Il faut soutenir la rédaction du « Journal du dimanche »

Depuis un mois, la rédaction de l’hebdomadaire est en grève pour dire son refus de la nomination à sa tête du journaliste d’extrême-droite Geoffroy Lejeune. Ce conflit inédit porte des enjeux qui vont bien au-delà du sort de l’hebdomadaire et nous concernent toutes et tous.

On peut apprécier ou non Le Journal du dimanche. Rappeler qu’il fut l’un des principaux leviers d’influence du groupe Lagardère auprès des pouvoirs politiques successifs. Souligner que, de Sarkozy à Macron, il se fit le relais de communication des ministres, se prêtant parfois à quelques articles frelatés en défense de Nicolas Sarkozy dans l’affaire libyenne, ou de Jérôme Cahuzac pris la main dans un compte suisse tenu secret…

Mais il demeure qu’un journal est d’abord fait d’un collectif de journalistes, dans leur diversité et leur pluralisme. C’est ainsi que l’hebdomadaire dominical s’est imposé dans la durée, d’abord par la qualité de ses informations et de ses récits à plusieurs voix de la société, de la politique, de la culture et du sport.

C’est ce collectif que Vincent Bolloré, nouveau propriétaire au terme du rachat du groupe Lagardère, a décidé de piétiner en faisant nommer à sa tête le journaliste Geoffroy Lejeune. Cette figure revendiquée de l’extrême-droite a toujours assumé sa proximité avec Eric Zemmour et Marion Maréchal. Sa transformation du journal Valeurs actuelles, qu’il a dirigé plusieurs années, en brûlot d’extrême-droite a été jugée suffisamment extrémiste par son actionnaire, l’homme d’affaires Iskander Safa, pour qu’il se débarrasse du journaliste activiste en juin 2023.

Depuis un mois, la rédaction du JDD est en grève, reconduite chaque semaine à plus de 90%, interdisant ainsi la parution du journal, une première dans l’histoire de cet hebdomadaire créé trois ans après la Libération.

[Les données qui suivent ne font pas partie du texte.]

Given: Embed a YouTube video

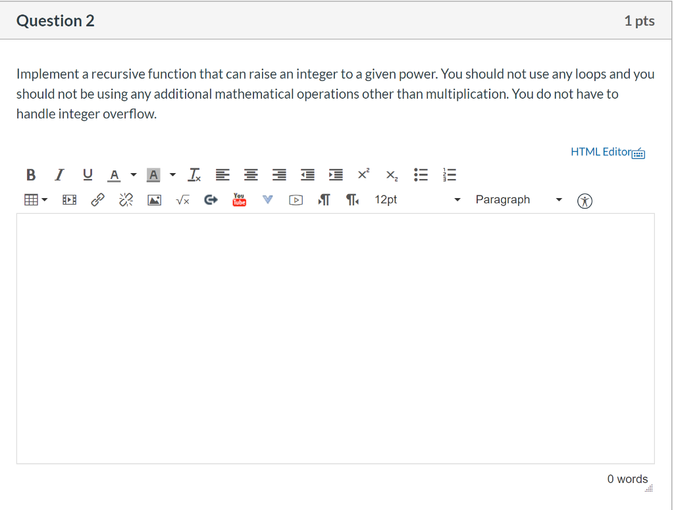Looking at the screenshot, I should (239, 199).
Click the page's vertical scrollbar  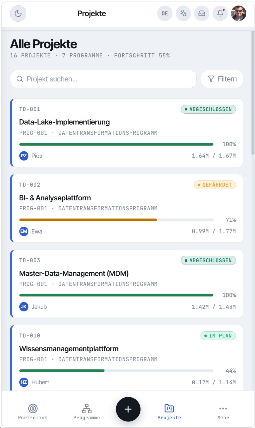pos(253,92)
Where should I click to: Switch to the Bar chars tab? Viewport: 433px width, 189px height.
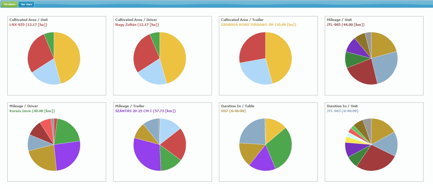pos(26,4)
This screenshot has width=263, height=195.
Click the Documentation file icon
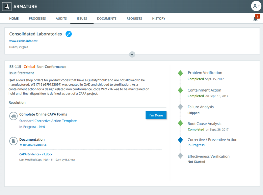click(x=13, y=141)
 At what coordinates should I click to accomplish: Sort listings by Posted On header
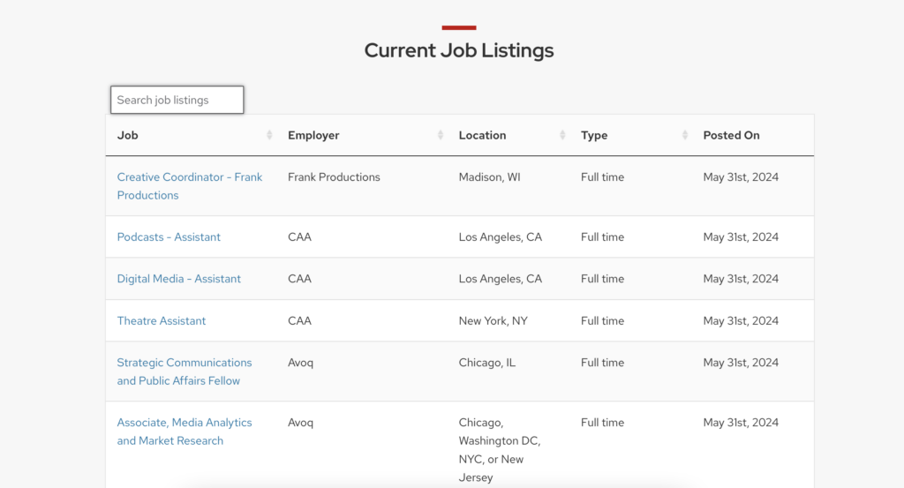coord(731,136)
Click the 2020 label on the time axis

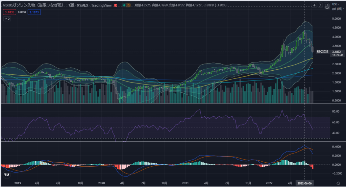(101, 183)
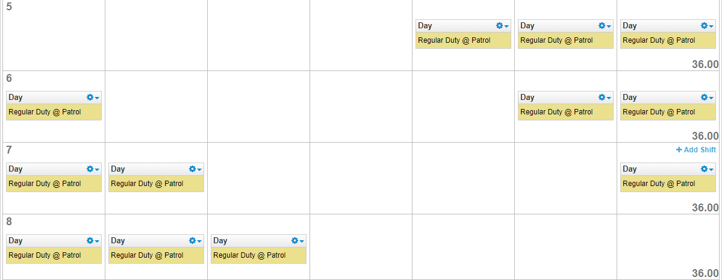The image size is (722, 280).
Task: Open gear menu on row 5's last Day shift
Action: [x=704, y=26]
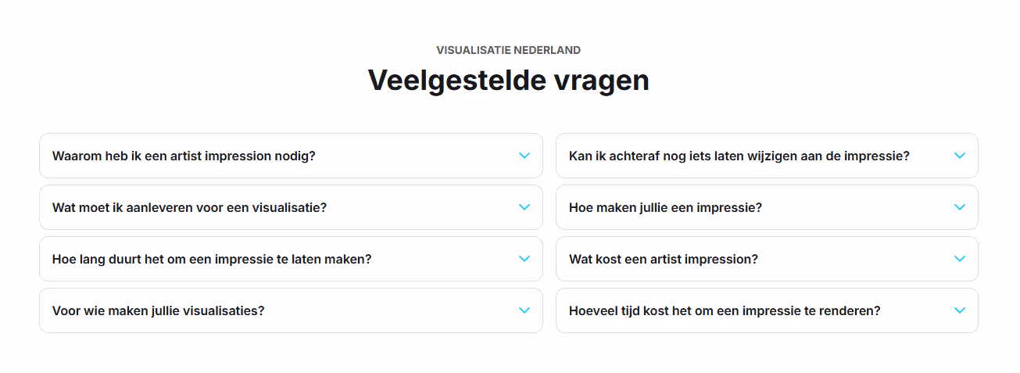Expand 'Wat moet ik aanleveren voor een visualisatie?' text
The image size is (1020, 373).
(x=189, y=207)
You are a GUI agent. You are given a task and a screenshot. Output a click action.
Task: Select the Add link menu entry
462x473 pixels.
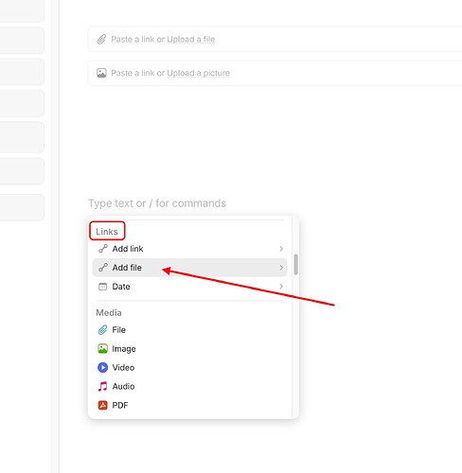[189, 249]

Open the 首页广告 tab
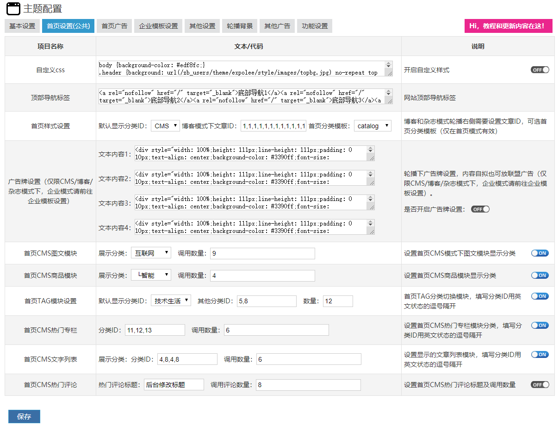[x=115, y=26]
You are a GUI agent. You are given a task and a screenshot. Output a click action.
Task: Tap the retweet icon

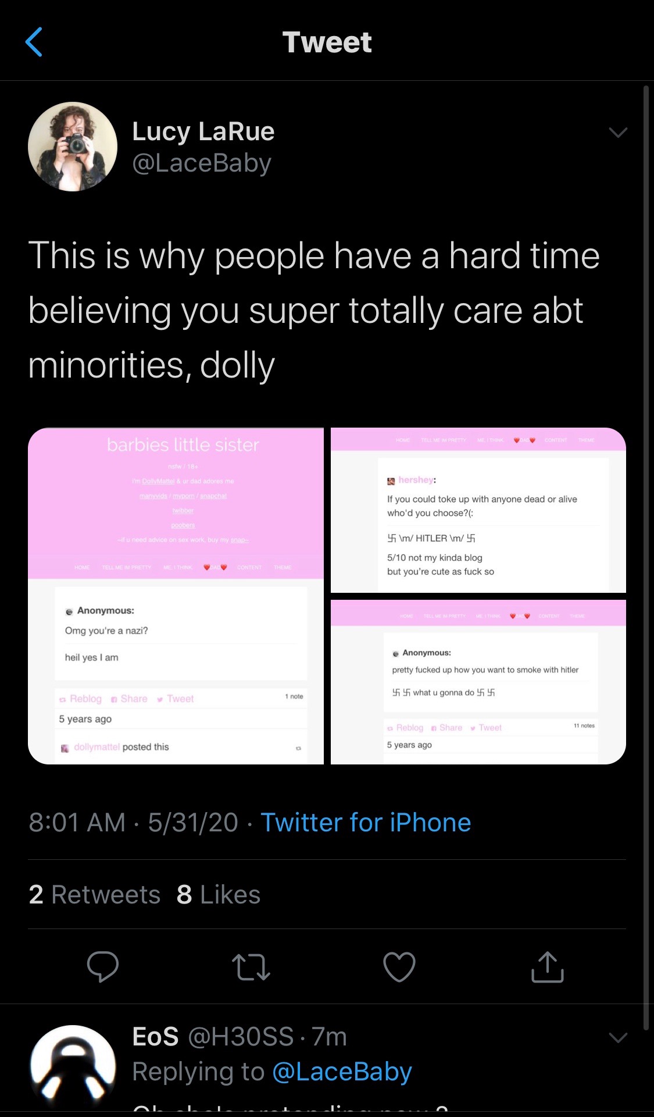tap(251, 967)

Les journalistes défendent farouchement « l’identité » de leur journal. « Le JDD est un journal d’information. Nous ne pouvons accepter un journalisme d’opinion décomplexé et une ligne éditoriale d’extrême-droite qui va à l’encontre de notre histoire », expliquaient les porte-parole de la rédaction le 5 juillet.

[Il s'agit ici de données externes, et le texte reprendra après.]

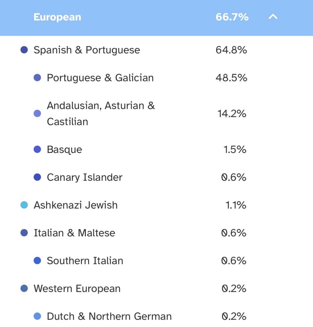
Task: Select the Spanish & Portuguese row
Action: point(87,50)
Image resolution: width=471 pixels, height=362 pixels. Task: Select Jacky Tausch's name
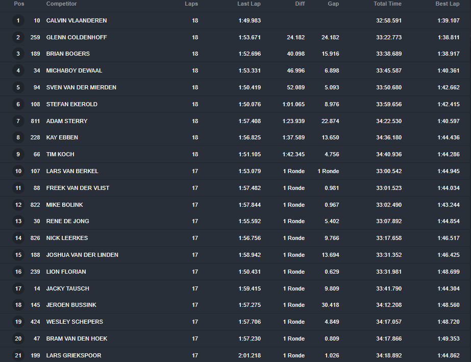[x=67, y=289]
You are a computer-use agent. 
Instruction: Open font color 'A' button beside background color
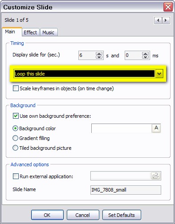156,128
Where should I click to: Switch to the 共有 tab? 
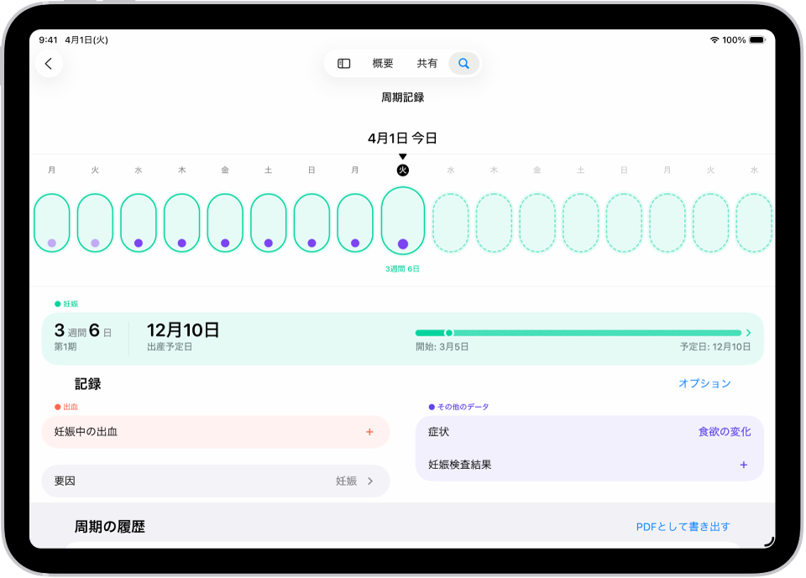427,63
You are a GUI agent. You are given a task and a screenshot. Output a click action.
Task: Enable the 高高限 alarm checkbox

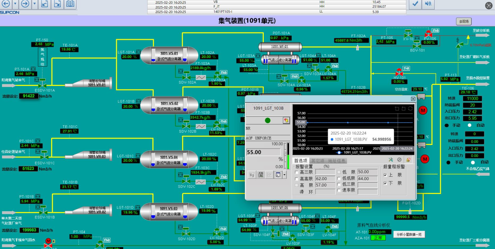tap(296, 179)
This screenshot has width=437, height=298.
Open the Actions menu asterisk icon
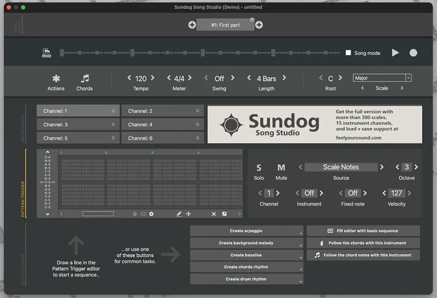(x=56, y=79)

Entré dans le giron du groupe Bolloré, le JDD est promis au même sort qu’I-Télé, chaîne d’information liquidée pour devenir CNews, une chaîne d’opinion relayant désormais toutes les obsessions de l’extrême droite dans un climat de guerre civile et de haine. Un exemple plus récent encore est celui de la radio Europe 1, elle aussi dans l’orbite Bolloré. Près de 90 salariés et journalistes l’ont alors quittée, aussitôt remplacés par des journalistes et chroniqueurs proches de l’extrême droite.

Mais le conflit du JDD et la mobilisation courageuse de sa rédaction portent des enjeux qui vont bien au-delà du sort de l’hebdomadaire. D’abord parce qu’il s’agit de mettre un coup d’arrêt au projet politique de Vincent Bolloré qui consiste à installer l’extrême droite à la tête des médias de masse qu’il contrôle, bouleversant ainsi les termes du débat public.

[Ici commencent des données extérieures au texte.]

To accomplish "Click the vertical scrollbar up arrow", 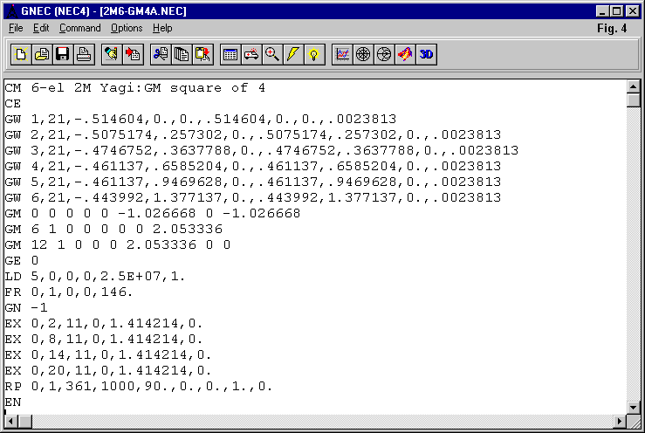I will [x=635, y=86].
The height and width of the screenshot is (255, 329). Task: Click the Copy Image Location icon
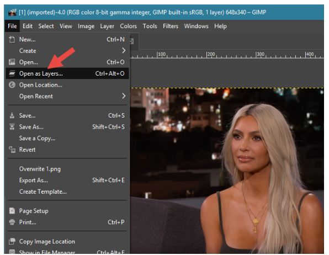pyautogui.click(x=12, y=241)
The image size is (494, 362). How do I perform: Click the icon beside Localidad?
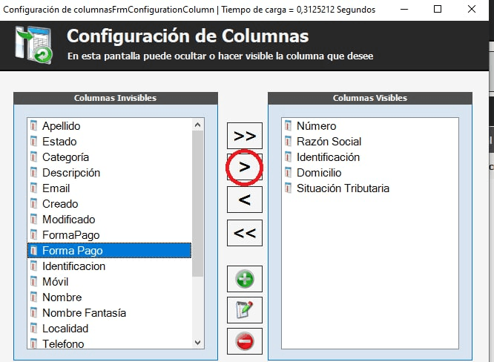tap(33, 329)
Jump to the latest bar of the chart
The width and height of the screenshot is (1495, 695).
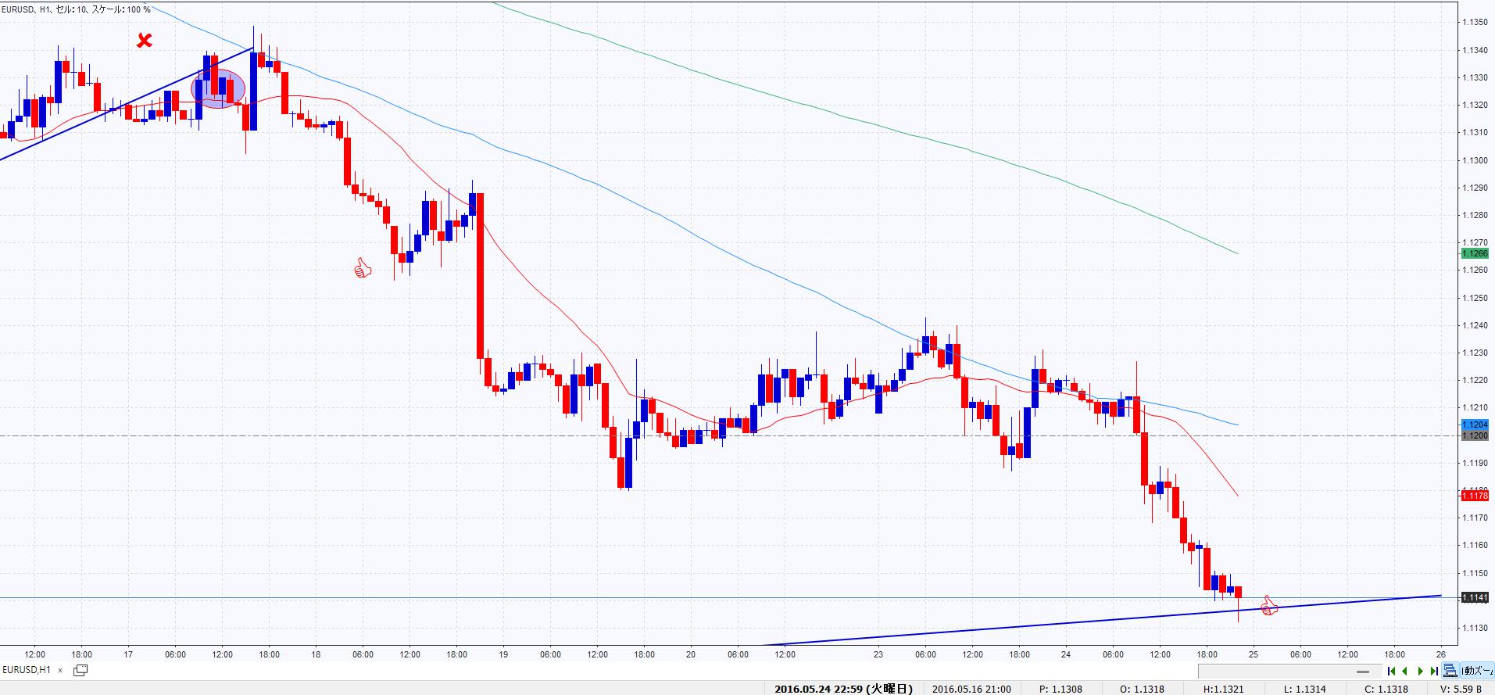(1434, 671)
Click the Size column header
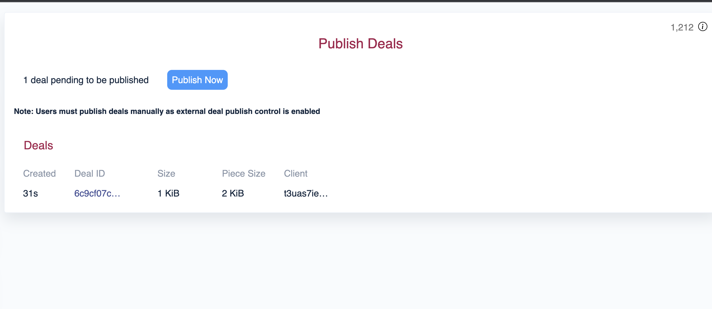The image size is (712, 309). click(166, 173)
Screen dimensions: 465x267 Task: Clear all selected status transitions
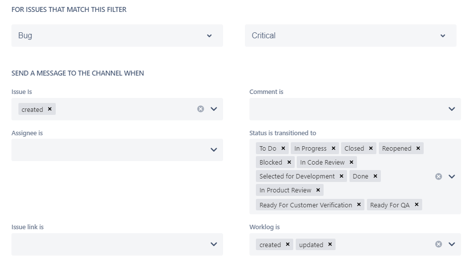[x=439, y=177]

Ensuite parce que cette grève souligne l’urgence de se saisir de la question de l’indépendance des rédactions par rapport aux actionnaires. Les journalistes du JDD l’ont bien compris qui ne veulent pas seulement l’annulation de la nomination de Geoffroy Lejeune.  Leur société de journalistes demande également que soient données « à la rédaction des garanties d’indépendance juridique et éditoriale ».

De quoi s’agit-il ? De demandes formulées de longue date par les sociétés de journalistes, les syndicats, collectifs et associations de journalistes ainsi que par des organismes de défense de la liberté de la presse, dont le Fonds pour une presse libre. La première de ces mesures est d’accorder aux rédactions le droit d’approuver ou de refuser les directions éditoriales que veulent imposer les actionnaires. De même, les rédactions doivent avoir le pouvoir de révoquer, donc de démettre, ces directions éditoriales.

C’est le cœur du combat des journalistes du JDD. Et ils doivent pour cela être soutenus. Après des semaines de silence du pouvoir exécutif, ce sont des députés qui ont déposé une proposition de loi « visant à protéger la liberté éditoriale des médias ».  

Portée par quinze parlementaires de tous les groupes politiques à l’exception des Républicains (LR) et du Rassemblement national (RN), cette proposition « vise à conditionner les aides à la presse directes et indirectes à la mise en place d’un droit d’agrément des journalistes sur la nomination de leur directeur ou directrice de rédaction ». En 2022, le FPL avait fait une proposition semblable devant la commission d’enquête sénatoriale sur la concentration des médias (c’est à lire ici). Proposition alors balayée par la droite sénatoriale…

Si cette mobilisation de quinze députés a peu de chances d’aboutir, elle a au moins l’intérêt de souligner l’urgence de réformes législatives concernant la presse et l’indépendance du journalisme à un moment où la défiance n’a jamais été aussi grande envers les médias.

Depuis 2017, le pouvoir macronien s’est refusé à toute mesure et à toute réforme, laissant une dizaine d’hommes d’affaires parachever leur prise de contrôle de la quasi-totalité des grands médias. Depuis des mois, les offensives sont incessantes contre le journalisme indépendant (lire notre article Pourquoi la liberté de la presse reste un combat ).

Le conflit du JDD dit combien il y a urgence à agir. Le pouvoir semble enfin l’avoir entendu. Reprenant une promesse d’Emmanuel Macron lors de sa campagne présidentielle 2022, l’Elysée a annoncé le 13 juillet la tenue à partir du mois de septembre d’« États généraux de l’information ». Un « comité indépendant », avec comme « délégué général » Christophe Deloire, secrétaire général de Reporters sans frontières, sera en charge de leur organisation (lire le détail ici).

Souhaitons que cela n’aboutisse pas à un rapport de plus, aussitôt publié aussitôt enterré, comme ce fut le cas de tous les précédents rapports sur la presse et l’information ces dernières années. Pour cela, pour la rédaction du JDD et l’avenir de cet hebdomadaire, il nous faut nous mobiliser afin que ce bien commun qu’est une information libre et pluraliste ne soit pas engloutie dans les cloaques de l’extrême droite.